Get value associated with key if it exists, otherwise create it and store it.

The factory is a callable that creates new values on demand. The check and, if needed, the creation of the value are concurrency safe : if the data is missing (or its TTL expired), only one worker will be able to create the value, all others will wait, thanks to a lock.
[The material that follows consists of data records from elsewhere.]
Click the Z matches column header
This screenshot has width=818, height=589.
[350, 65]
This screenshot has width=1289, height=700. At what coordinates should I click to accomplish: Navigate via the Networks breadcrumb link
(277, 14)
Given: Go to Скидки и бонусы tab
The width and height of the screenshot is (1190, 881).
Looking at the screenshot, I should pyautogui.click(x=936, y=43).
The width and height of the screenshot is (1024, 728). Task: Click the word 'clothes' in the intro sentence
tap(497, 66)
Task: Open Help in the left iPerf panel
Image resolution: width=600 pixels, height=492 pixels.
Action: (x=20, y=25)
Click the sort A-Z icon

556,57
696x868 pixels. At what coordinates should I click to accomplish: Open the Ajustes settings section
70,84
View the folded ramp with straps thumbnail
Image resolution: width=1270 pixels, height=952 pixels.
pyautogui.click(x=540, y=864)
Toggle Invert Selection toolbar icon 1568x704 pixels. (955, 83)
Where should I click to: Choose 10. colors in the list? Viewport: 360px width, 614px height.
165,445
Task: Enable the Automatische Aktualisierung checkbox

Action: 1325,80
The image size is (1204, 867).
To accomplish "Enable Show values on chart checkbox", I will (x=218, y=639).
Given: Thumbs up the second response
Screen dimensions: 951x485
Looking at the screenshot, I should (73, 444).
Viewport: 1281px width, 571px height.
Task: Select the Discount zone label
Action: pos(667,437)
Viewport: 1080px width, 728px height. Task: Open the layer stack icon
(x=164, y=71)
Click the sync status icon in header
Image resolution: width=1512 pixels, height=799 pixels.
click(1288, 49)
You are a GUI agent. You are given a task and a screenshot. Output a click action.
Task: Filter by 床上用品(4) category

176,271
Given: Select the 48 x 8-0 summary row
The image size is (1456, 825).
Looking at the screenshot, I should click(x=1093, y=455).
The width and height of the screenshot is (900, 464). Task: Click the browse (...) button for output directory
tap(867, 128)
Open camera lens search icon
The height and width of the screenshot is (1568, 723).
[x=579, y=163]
To avoid dead locks,``max_op_time`` is the maximum time in seconds the lock is hold. The factory must produce a value within that time span.

pop(key: str) → Any

Retrieve the data associated with key and delete the key atomically.

Return None if operation key does not exist.

classmethod sentinel_backend(sentinels: List[str], redis_service_name: str, database: int, password: Optional[str], namespace: str, ttl: int = 270000) → eventail.tmp_store.STDataStore

Use this to connect to Redis Sentinel or Single Redis database.

If more than one server are provided as sentinels, use Sentinel mode, otherwise fallback to single mode.

set(key: str, value: Any, ttl: Optional[int] = None) → None

Store value under key key.

value can be any serializable python data.

classmethod simple_redis_backend(redis_server: Tuple[str, int], database: int, password: Optional[str], namespace: str, ttl: int = 270000) → eventail.tmp_store.STDataStore

Use this to connect to a single Redis database.